Crown Pilot crackers were discontinued in May along with 300 other products during the corporate restructuring of Nabisco's parent company, Nabisco Inc. The crackers, sold only in Maine, New Hampshire and Massachusetts, were a ''niche product'' for the company, selling in relatively small numbers.
''We thought we were discontinuing a cracker,'' said Mark Hosbein, a Nabisco spokesman. ''It was apparent we were interrupting history for many people.''
In announcing the cracker's return, the company said it was simply being responsive to customers who mourned the passing of a 204-year-old tradition.

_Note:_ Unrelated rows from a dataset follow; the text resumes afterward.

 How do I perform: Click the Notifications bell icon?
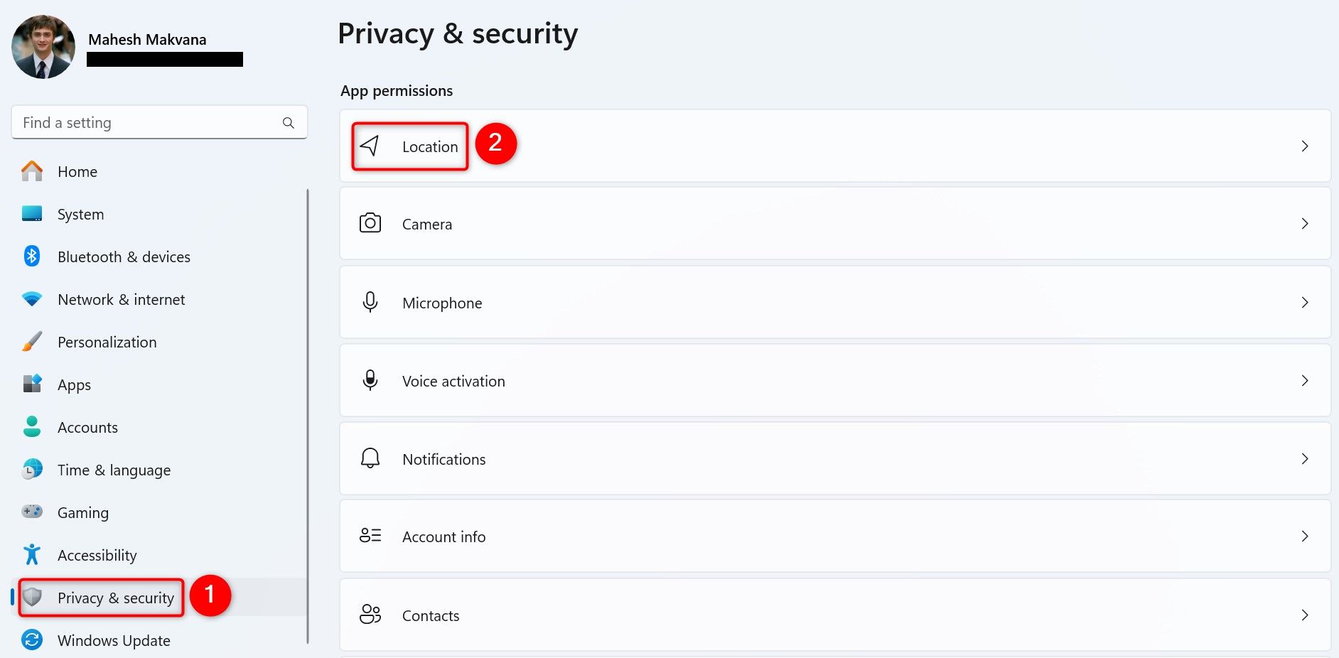pos(370,458)
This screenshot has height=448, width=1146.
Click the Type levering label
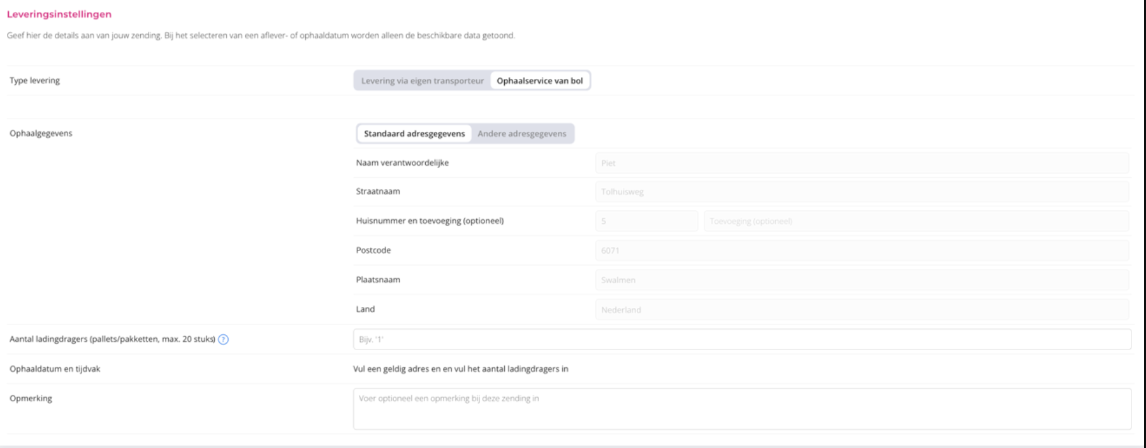[x=35, y=81]
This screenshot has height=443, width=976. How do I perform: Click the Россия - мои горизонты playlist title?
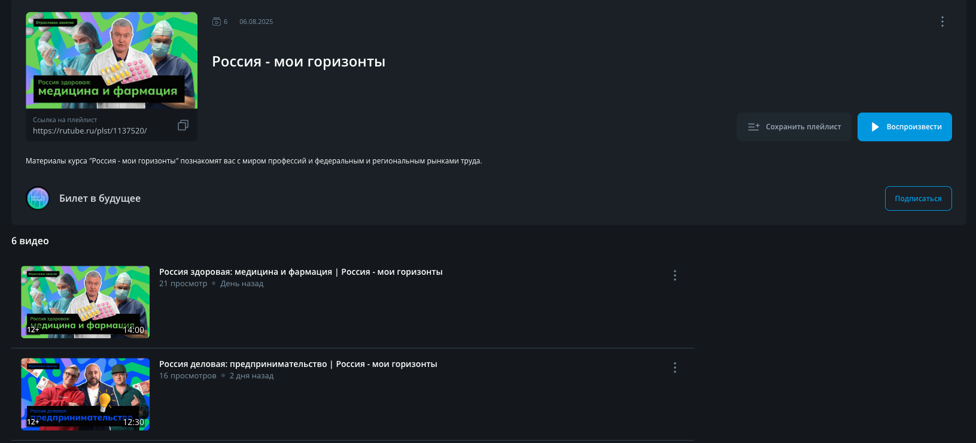[x=299, y=62]
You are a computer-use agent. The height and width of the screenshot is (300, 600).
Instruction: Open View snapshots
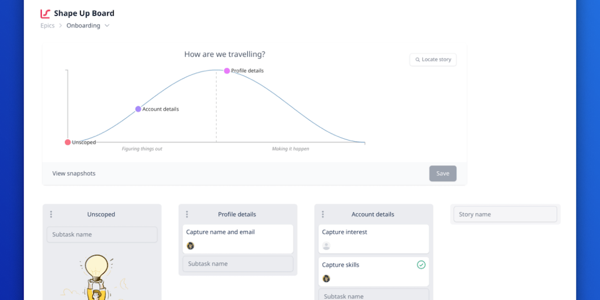pyautogui.click(x=74, y=173)
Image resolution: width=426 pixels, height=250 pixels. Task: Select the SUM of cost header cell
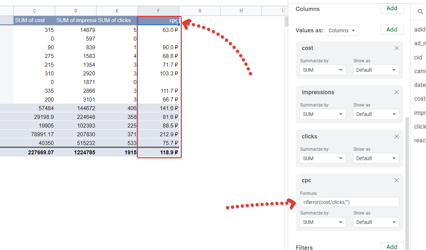click(x=34, y=20)
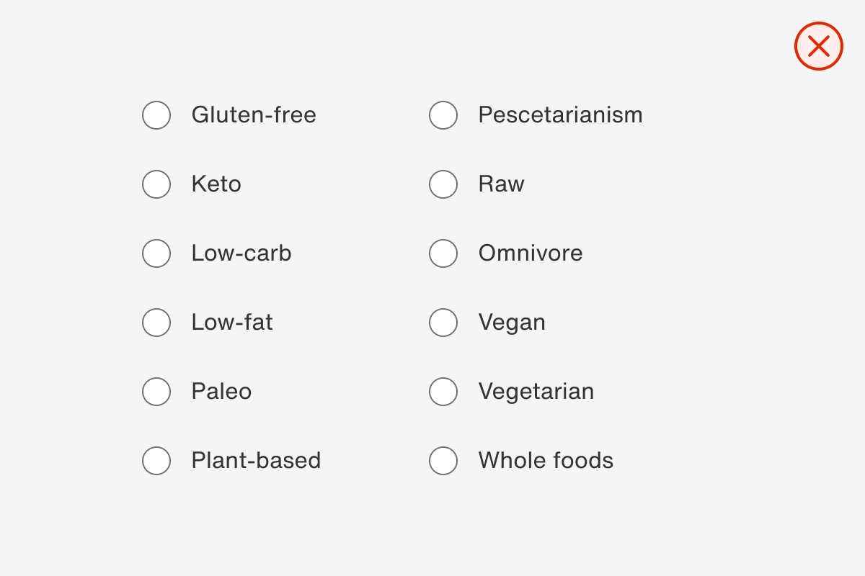Viewport: 865px width, 576px height.
Task: Click the "Vegetarian" text label
Action: pos(536,392)
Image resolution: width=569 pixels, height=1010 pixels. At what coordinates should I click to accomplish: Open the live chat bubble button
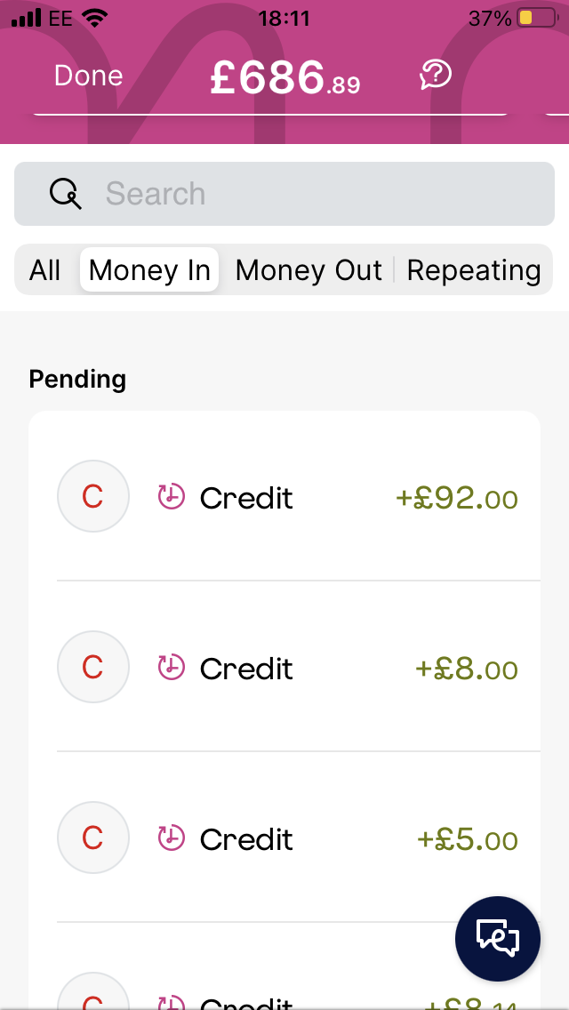pos(498,939)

But a marketing professor in Portland suggested Tuesday that Nabisco had a larger motive to bring the cracker back.
Nancy Artz, an associate professor in marketing at the University of Southern Maine, said she believes the company can use all the publicity generated about the demise of the cracker to bolster its name and perhaps attract new customers.
Bringing back Pilot crackers ''makes the company looks like a warm, friendly, positive company,'' she said.

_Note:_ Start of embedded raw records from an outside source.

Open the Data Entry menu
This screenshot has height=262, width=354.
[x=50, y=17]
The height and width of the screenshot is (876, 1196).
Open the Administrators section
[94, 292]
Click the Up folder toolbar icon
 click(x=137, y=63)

Nabisco invited about 60 cracker lovers, including a handful of Chebeague Island residents, to Boston's Long Wharf for Tuesday's announcement. There, the company treated them to a chowder-and-cracker lunch and gave them free boxes of crackers.

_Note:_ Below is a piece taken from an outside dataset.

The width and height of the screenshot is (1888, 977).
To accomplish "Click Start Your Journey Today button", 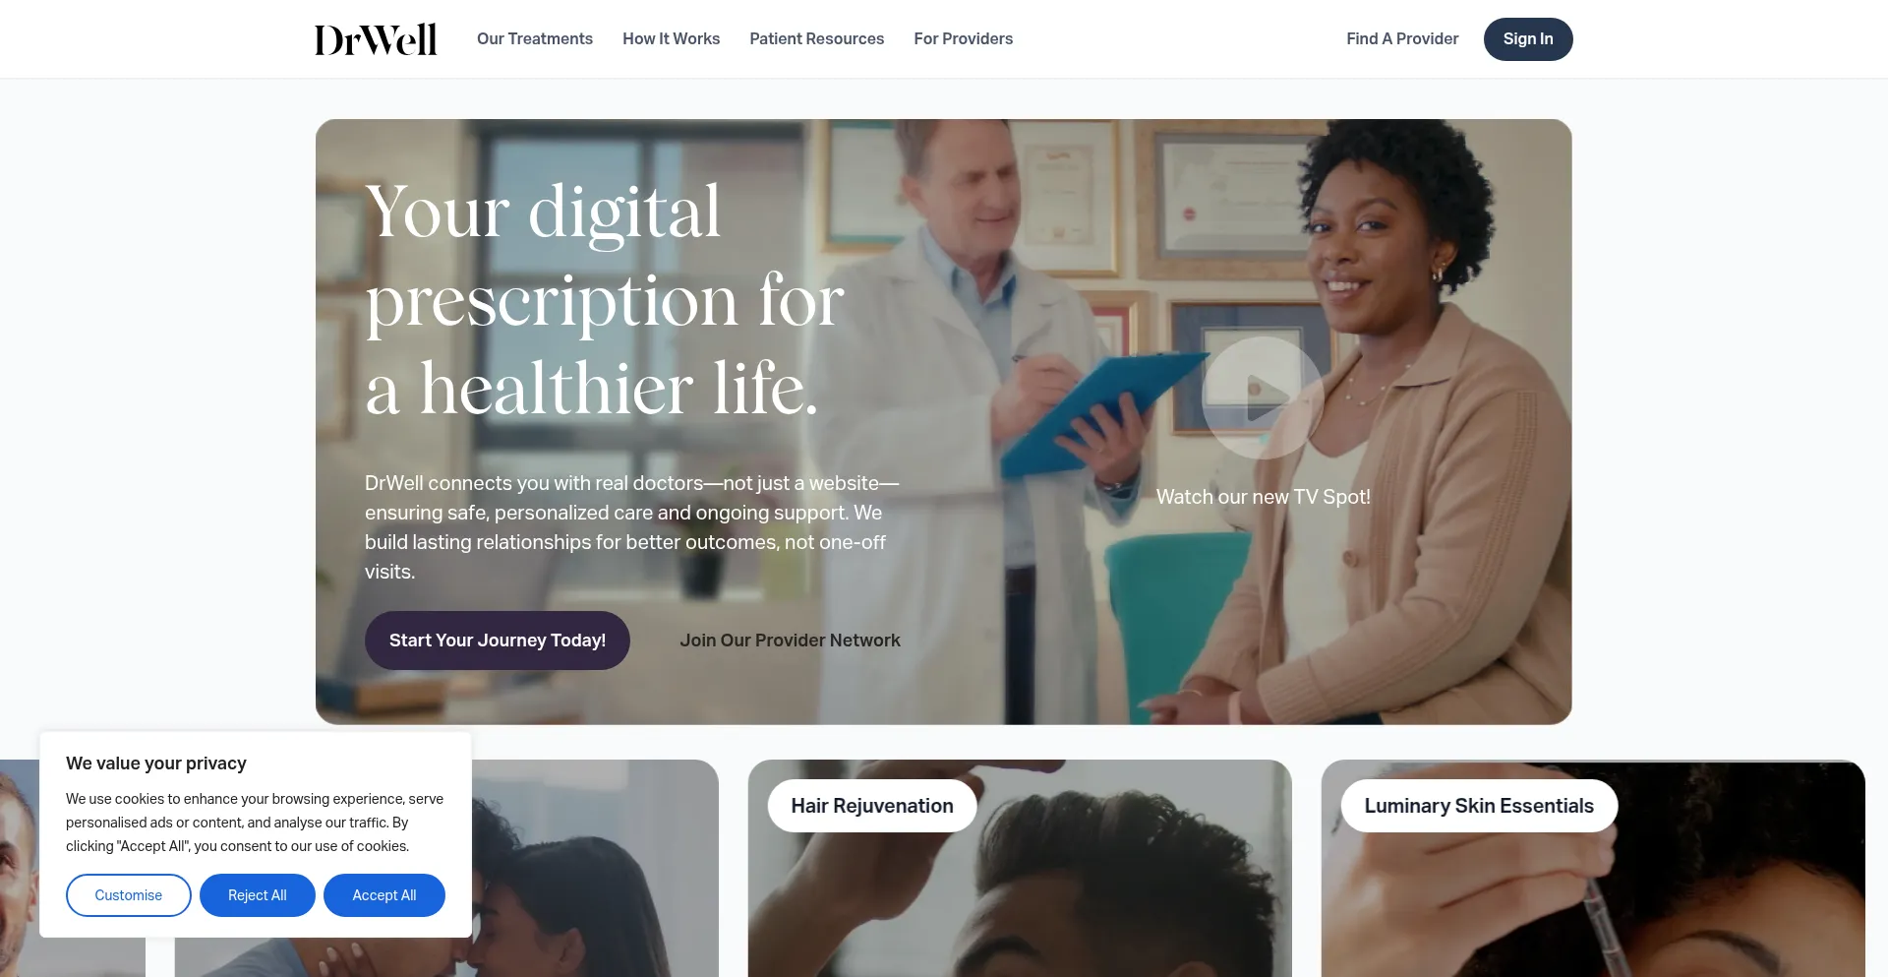I will click(498, 641).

Then a boat filled with 150 cases of freshly-baked pilot crackers took off on a trip that will end this morning at DiMillo's Floating Restaurant in Portland. About 80 Chebeague Island residents are invited there for another chowder lunch. A special shipment of the crackers will head to Doughty's Island Market on Chebeague.
Before it brought the Crown Pilot back, the company took some heat in a national media campaign launched by Donna Miller Damon of Chebeague Island.
Damon, a free-lance writer and local historian whose roots on the island go back to 1756, ended up taking her fight for the crackers to 5 million viewers on ''CBS Sunday Morning'' last month. Before that she'd written an editorial for the Boston Globe, been written up in The Christian Science Monitor and Yankee Magazine, and been interviewed by National Public Radio.
In her Globe piece, Damon said, ''Companies across corporate America are downsizing, but rarely does a corporate ax obliterate an important element of the culture of an entire region. Nabisco did just that when it stopped production of Crown Pilot crackers, which date back to the days of sailing ships and the settlement of New England.''
Flat, rectangular Pilot crackers are in the hardtack family, an unleavened bread that sailors took to sea. John Pearson, a Massachusetts baker, made the first batch in 1792. In 1898, Pearson's bakery became the National Biscuit Co. - known today as Nabisco.
In recent times, the cracker, whose suggested price is $2.89 a box, was a small but steady seller, accounting for about $500,000 of Nabisco Inc.'s $8.8 billion in annual sales.
But Artz said large companies ''that target large segments of the population as a corporate philosophy are not going after very small niche markets, even if the product was profitable.''
She said that in this case, the publicity about the cracker may have been tarnishing Nabisco's name.
''Nabisco has its own image with customers. Nabisco has to manage that as well as managing an individual product when they get that kind of national press,'' Artz said.
Nabisco got 3,500 calls and letters about Pilot crackers, from as far away as California and Florida.
Now that the company is bringing them back, Artz said she believes the publicity will work as free advertising.
She said consumers unfamiliar with the crackers are more likely to try them after hearing or reading about other consumers who loved and missed them.
Artz, who had never heard of Pilot crackers before, said, ''I know I'd be interested in tasting them, just to see what they're like.''
Damon said she has no objections to what she called Nabisco's ''media blitz.''
''Everybody wins,'' she said. ''The media wins. It keeps the media employed.
I've made money. People are getting back their crackers. Nabisco is getting
good publicity. It's economic development.''
The Associated Press contributed to this article.